Cerca de Tokio vivía un gran guerrero samurái, ya anciano, que decidió enseñar el budismo zen a los jóvenes. A pesar de su edad, la leyenda decía que podía vencer a cualquier adversario.

Una tarde llegó allí un guerrero, conocido por su total falta de escrúpulos. Era famoso por utilizar técnicas de provocación: esperar a que su adversario hiciera el primer movimiento y contratacar con una velocidad fulminante.

Todos se reunieron en la plaza del pueblo, y el joven comenzó a insultar al viejo maestro. Arrojó algunas piedras en su dirección, le escupió en la cara, gritó todos los insultos bajo el sol, incluso insultó a sus antepasados. Al final de la tarde, ya sintiéndose exhausto y humillado, el impetuoso guerrero se fue.
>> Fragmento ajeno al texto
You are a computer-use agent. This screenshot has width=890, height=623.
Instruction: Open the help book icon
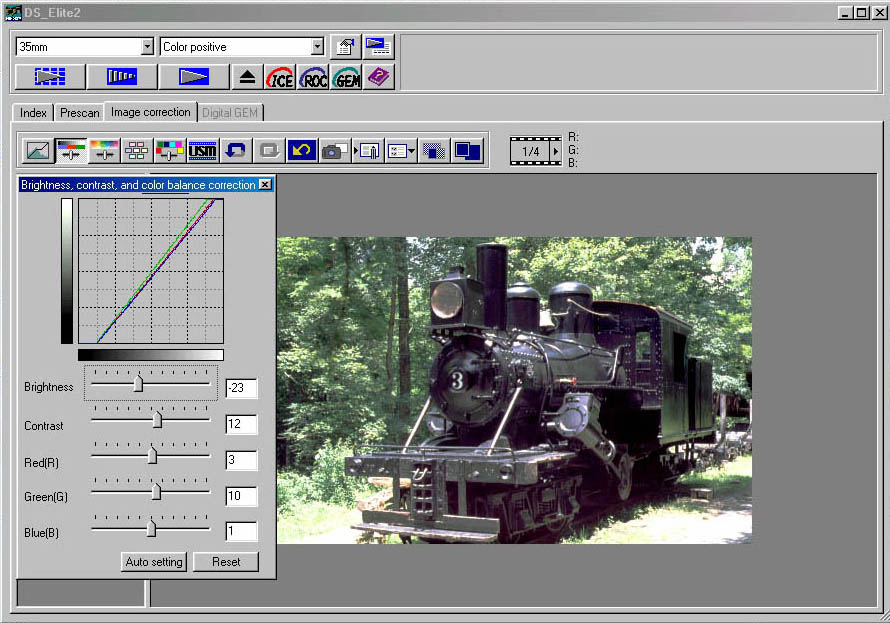[x=379, y=77]
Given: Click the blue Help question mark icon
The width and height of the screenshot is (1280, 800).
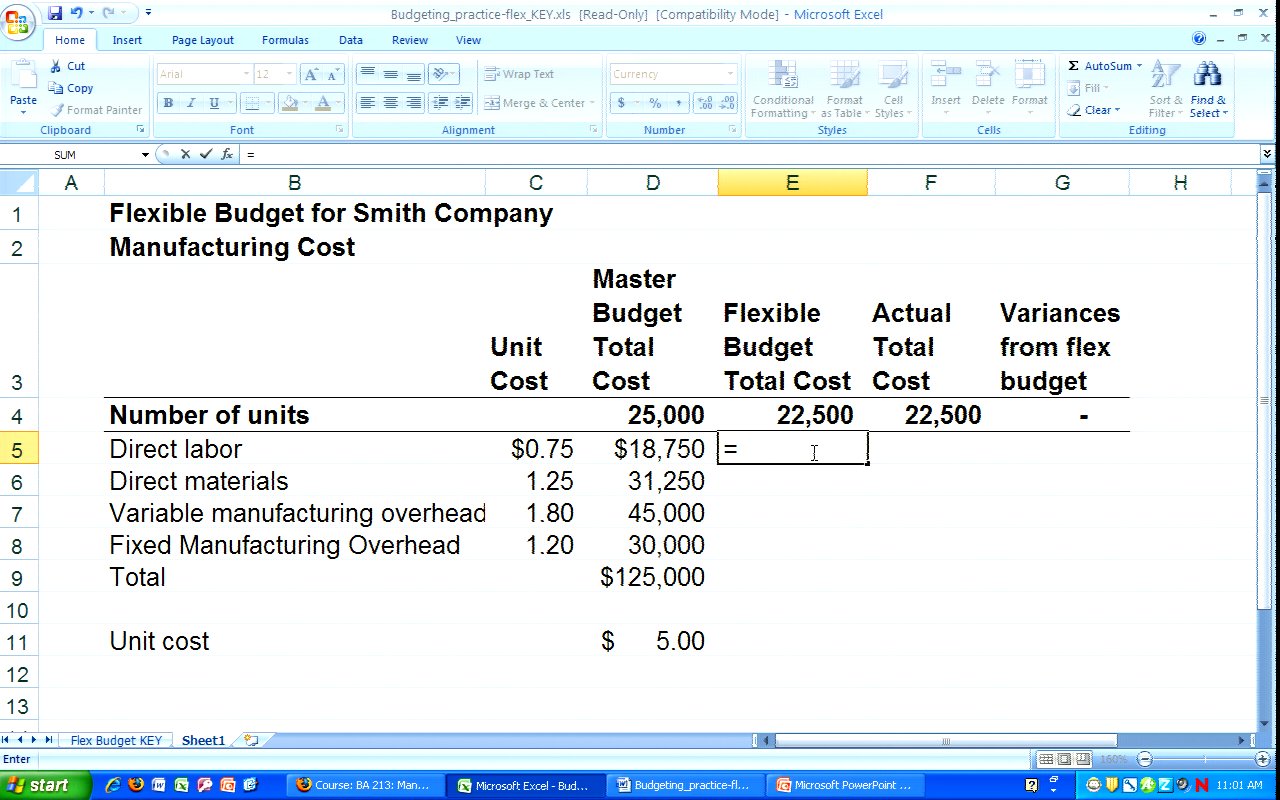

Decepcionados por el hecho de que el maestro había recibido tantos insultos y provocaciones, los estudiantes preguntaron:

– ¿Cómo pudiste soportar semejante indignidad? ¿Por qué no usaste tu espada, aun sabiendo que podrías perder la pelea, en lugar de mostrar tu cobardía frente a todos nosotros?

– Si alguien viene a ti con un regalo y no lo aceptas, ¿a quién pertenece el regalo? –preguntó el samurái.

– El que intentó entregarlo –respondió uno de sus discípulos.

– Lo mismo ocurre con la envidia, la ira y los insultos –dijo el maestro. – Cuando no son aceptados, siguen perteneciendo a quien los portó.

Seriedad

“En el transcurso de un año, da una moneda a cada persona que te ofenda o te moleste”, instruyó el abad de un joven que quería que la gente siguiera un camino espiritual.

Durante los siguientes doce meses, el niño le dio una moneda a cada persona que lo ofendió o molestó, tal como se le indicó. Al final del año, volvió con el abad para saber cuáles eran los siguientes pasos.

“Ve a la ciudad y cómprame comida”, respondió el abad.

Una vez que el niño se fue, el abad se cambió de ropa, se disfrazó de mendigo y se dirigió a la puerta. Cuando el niño se acercó, comenzó a insultarlo.

“¡Bien!”, dijo el niño, “durante todo un año tuve que pagar a las personas que me molestaron u ofendieron, y ahora puedo ser ofendido gratis, ¡sin gastar nada!”.

Al oír esto, el abad se quitó el disfraz.

“Quien no se toma en serio los insultos va por el camino de la sabiduría”.